The Consul at Helsingfors (Haynes) to the Acting Secretary of State

196. Not quite all votes counted but the results will be approximately as indicated in my number 1942 as follows: Swedish 116452, Coalition 145338, Progressive 128162, Socialist 394645, Agrarian 169075, scattering 5669, total 959341. The foregoing gives Diet membership Swedish 22, Coalition 28, Progressive 26, Agrarian 42, Socialist 82. Despite the size of the Socialist vote it still fails to show all the strength of that element in Finland because,

1.
Their political machinery was disorganized.
2.
The civil war deprived thousands of suffrage.
3.
Very few Socialist newspapers allowed.
4.
Confiscation of propaganda.
5.
Election meetings prevented and threats against distributors of labor literature.
6.
Hundreds of the laboring poor afraid to go to the polls.

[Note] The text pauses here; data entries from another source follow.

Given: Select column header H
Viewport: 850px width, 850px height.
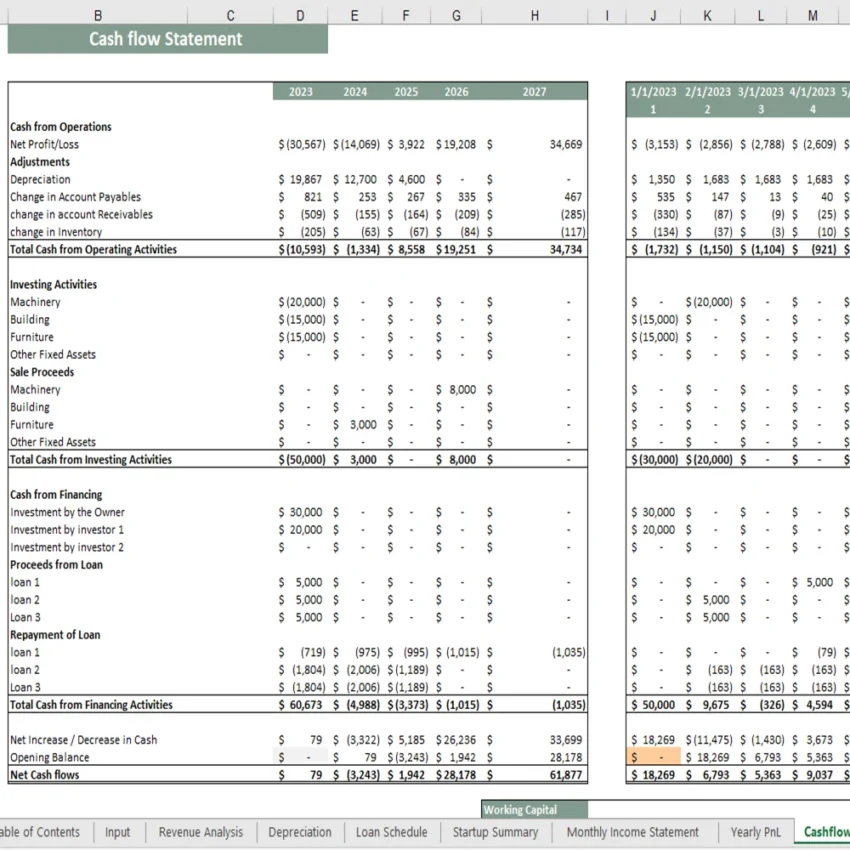Looking at the screenshot, I should (x=535, y=15).
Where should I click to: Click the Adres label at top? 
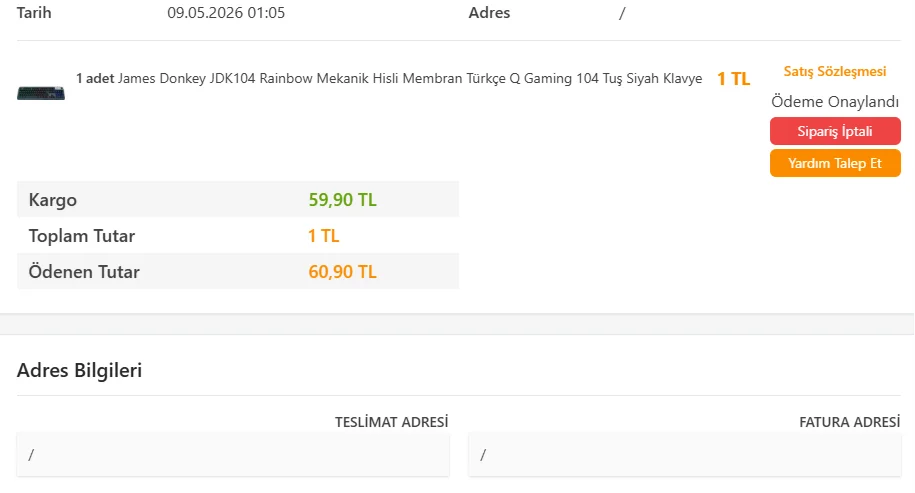(x=489, y=13)
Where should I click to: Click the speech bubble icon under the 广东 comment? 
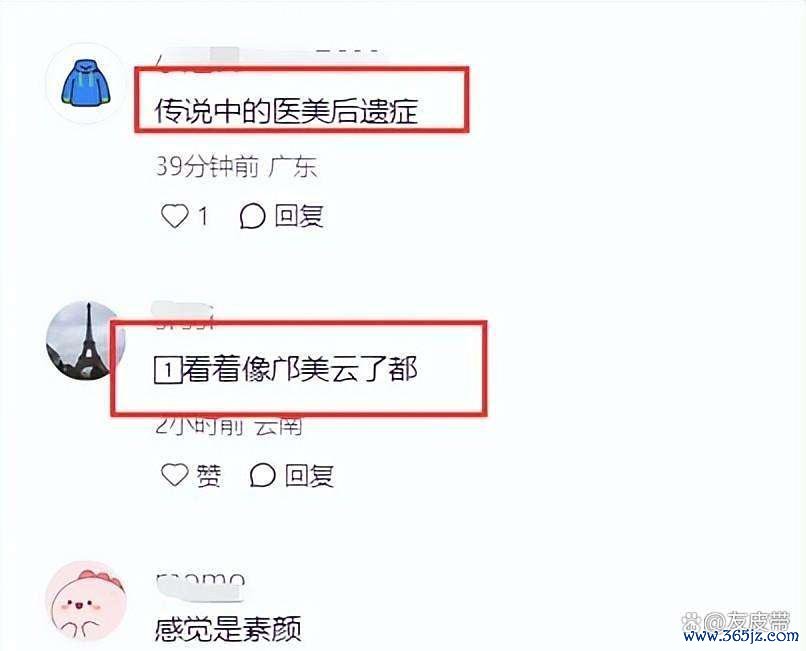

On April 1 will assemble the new Diet where the Socialists will demand,

1.
Disarmament of White Guards. These are apart from the regular army and consist of armed bodies organized to preserve order and to hold Reds in check.
2.
Full amnesty and restored suffrage to all Reds.
3.
Eight hour working day.
4.
A less stringent military law.

The first of the foregoing is pregnant with danger because if the Agrarians should support the Socialists in making it illegal for one class to be armed against another, it is absolutely certain that the Bourgeois will refuse to disarm the White Guards and thus, due to the eternally uncompromising character of the Finn strengthened by the striving of the old principle of power against the new principle [Page 213] of freedom, there would be presented the world age [age-old?] problem of preserving peace in a country where the minority portion of the population is illegally armed against a helpless majority, for the refusal of the White Guards to disarm will be based upon the reason that only those who have the guns are safe and to avoid all risks no Reds will be encouraged to carry them. It all depends on the attitude which the Agrarian Party may take. There are now rumors that this party may vote with the Bourgeois particularly on this first point and also that of Mannerheim retention3 but it is safe to say that no Socialist will consent to enter the new cabinet unless the White Guards are disbanded. The second point may be compromised by allowing amnesty to all Reds except the leaders. The third point will be gained by the Socialists and on the others [fourth] perhaps a compromise.

Haynes
  1. Not printed.
  2. Gen. Gustaf Mannerheim had been elected Regent of Finland Dec. 12, 1918.